Stored data entries:
+-------+
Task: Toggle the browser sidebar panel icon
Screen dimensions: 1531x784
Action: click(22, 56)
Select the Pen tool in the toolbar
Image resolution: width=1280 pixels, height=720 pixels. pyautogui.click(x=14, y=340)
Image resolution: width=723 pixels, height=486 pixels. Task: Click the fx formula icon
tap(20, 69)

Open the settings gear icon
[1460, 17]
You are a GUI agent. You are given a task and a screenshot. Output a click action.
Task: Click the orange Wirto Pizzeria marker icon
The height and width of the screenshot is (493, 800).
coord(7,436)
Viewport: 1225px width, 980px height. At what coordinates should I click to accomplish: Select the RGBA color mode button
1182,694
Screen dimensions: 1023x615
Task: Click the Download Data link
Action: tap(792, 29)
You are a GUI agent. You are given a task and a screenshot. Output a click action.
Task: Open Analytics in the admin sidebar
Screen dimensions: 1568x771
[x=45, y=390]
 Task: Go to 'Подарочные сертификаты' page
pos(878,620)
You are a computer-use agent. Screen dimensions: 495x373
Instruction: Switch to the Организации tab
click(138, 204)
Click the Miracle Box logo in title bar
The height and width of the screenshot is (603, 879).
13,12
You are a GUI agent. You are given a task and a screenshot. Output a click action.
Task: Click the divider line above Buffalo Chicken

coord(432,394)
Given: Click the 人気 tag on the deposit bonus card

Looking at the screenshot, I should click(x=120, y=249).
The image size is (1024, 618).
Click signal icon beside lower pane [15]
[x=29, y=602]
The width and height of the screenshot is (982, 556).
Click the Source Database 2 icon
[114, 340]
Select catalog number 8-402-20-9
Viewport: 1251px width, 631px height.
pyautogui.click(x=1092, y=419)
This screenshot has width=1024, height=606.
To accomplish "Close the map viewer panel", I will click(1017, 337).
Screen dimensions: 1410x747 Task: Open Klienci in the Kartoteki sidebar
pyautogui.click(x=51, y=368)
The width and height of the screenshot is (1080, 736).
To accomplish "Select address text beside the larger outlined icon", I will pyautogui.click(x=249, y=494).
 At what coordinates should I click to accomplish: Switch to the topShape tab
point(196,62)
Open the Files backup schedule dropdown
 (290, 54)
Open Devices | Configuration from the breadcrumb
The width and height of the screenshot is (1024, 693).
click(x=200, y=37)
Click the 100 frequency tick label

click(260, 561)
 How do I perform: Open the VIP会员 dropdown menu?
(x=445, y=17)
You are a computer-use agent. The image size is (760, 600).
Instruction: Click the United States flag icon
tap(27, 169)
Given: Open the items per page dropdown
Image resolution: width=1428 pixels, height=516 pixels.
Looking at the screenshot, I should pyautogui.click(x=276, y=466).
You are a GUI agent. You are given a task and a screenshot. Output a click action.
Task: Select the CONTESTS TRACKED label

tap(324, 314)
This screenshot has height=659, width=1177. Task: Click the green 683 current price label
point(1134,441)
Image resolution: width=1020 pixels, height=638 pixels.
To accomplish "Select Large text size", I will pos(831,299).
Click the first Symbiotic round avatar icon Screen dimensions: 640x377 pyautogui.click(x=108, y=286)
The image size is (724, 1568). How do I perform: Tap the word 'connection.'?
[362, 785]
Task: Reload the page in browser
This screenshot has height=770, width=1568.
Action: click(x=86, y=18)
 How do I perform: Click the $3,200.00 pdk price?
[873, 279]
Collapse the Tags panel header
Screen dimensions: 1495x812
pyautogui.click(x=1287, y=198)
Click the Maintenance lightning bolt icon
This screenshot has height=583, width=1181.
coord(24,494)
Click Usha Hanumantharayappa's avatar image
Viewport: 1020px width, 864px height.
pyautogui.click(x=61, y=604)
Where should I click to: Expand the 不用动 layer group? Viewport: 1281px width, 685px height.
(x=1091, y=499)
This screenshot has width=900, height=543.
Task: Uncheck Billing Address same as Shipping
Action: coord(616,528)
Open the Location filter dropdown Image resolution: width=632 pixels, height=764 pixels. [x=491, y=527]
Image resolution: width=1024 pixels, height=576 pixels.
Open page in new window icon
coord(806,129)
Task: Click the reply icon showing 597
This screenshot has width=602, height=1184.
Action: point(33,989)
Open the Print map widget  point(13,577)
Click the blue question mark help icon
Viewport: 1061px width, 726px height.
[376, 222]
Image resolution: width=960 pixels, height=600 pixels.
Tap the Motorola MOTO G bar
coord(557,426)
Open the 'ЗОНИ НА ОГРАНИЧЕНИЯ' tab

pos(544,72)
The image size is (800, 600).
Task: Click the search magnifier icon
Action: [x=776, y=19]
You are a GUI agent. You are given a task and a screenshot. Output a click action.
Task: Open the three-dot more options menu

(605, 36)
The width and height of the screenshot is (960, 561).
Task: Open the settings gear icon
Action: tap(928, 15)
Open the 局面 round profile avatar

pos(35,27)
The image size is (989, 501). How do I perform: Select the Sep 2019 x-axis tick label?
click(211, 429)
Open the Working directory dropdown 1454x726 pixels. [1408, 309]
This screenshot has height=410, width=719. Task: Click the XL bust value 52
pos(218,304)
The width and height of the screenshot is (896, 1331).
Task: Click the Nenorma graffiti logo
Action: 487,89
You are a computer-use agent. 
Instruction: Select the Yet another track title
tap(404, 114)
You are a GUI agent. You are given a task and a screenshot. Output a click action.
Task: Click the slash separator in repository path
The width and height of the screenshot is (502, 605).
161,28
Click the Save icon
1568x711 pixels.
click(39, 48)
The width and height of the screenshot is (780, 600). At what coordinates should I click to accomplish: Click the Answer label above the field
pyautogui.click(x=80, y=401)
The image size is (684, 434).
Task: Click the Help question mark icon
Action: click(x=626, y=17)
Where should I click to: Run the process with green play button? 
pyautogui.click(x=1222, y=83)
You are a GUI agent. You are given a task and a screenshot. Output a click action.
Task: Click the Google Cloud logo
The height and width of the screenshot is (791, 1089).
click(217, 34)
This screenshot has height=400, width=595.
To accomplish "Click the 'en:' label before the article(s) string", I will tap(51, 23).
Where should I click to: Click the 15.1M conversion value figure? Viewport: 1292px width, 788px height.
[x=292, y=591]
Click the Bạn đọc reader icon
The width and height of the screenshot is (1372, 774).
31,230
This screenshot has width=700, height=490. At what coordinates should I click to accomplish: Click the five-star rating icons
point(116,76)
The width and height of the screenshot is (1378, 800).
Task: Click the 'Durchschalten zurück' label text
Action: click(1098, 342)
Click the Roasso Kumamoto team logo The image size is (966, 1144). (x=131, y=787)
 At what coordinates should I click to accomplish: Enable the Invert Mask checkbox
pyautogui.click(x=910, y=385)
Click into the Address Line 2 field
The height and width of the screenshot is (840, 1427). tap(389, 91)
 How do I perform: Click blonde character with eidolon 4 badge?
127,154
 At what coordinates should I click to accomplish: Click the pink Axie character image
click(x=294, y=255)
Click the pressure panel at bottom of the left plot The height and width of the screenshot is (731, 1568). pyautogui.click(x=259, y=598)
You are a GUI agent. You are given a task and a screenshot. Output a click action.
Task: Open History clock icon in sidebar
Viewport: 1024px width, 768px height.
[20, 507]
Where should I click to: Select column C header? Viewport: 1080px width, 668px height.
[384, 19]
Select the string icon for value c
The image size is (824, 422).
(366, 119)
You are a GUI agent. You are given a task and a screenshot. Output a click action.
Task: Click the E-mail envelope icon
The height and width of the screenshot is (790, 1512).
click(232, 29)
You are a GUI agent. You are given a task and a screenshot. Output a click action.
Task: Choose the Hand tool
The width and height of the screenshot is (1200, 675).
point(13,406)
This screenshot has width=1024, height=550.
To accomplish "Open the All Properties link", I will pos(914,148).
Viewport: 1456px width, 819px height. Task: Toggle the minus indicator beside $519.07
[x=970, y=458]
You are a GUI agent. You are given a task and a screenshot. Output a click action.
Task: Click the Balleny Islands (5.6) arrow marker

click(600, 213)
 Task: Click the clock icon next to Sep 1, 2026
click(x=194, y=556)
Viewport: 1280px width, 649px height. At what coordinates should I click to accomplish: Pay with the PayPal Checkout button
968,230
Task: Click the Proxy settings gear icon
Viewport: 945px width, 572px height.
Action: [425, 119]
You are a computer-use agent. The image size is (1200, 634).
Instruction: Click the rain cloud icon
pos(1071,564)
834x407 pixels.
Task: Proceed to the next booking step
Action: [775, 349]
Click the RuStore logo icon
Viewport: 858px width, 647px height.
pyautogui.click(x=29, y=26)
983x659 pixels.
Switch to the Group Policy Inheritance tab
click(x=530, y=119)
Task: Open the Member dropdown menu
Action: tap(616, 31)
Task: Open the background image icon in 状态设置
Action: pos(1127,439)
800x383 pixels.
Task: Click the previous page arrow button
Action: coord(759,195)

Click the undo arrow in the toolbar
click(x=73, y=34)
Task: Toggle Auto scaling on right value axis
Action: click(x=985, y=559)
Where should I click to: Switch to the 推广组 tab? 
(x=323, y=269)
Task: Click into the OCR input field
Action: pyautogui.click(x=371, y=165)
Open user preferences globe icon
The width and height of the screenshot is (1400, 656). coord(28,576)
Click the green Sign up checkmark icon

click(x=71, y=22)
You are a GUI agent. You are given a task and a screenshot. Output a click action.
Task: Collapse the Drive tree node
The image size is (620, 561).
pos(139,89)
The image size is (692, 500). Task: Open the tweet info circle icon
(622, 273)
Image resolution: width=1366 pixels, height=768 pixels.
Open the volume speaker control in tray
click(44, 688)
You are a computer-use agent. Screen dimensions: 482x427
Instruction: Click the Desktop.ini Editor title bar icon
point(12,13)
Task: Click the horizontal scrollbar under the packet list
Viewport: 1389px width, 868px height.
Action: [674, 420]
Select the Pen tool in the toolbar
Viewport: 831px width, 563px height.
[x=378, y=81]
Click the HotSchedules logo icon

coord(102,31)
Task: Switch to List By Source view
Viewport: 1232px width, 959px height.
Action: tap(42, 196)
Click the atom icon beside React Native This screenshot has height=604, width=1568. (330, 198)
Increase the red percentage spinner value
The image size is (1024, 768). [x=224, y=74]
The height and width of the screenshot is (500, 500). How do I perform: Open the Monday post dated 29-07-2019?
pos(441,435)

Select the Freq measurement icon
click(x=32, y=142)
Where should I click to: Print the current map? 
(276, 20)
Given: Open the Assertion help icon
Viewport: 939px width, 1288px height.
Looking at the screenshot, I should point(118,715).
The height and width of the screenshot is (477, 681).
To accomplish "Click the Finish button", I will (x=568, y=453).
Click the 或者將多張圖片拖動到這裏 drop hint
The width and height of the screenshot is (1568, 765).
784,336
+-------+
**PROBLEM TO SOLVE**
Spot the lines above that mention "computer" and copy them.

**TASK OUTPUT**
You are a computer-use agent. Screen dimensions: 495x373
You are a computer-use agent. The image size is (760, 600).
You are a computer-use agent. 
You are a computer-use agent. The image size is (1200, 634).
You are a computer-use agent. Screen dimensions: 482x427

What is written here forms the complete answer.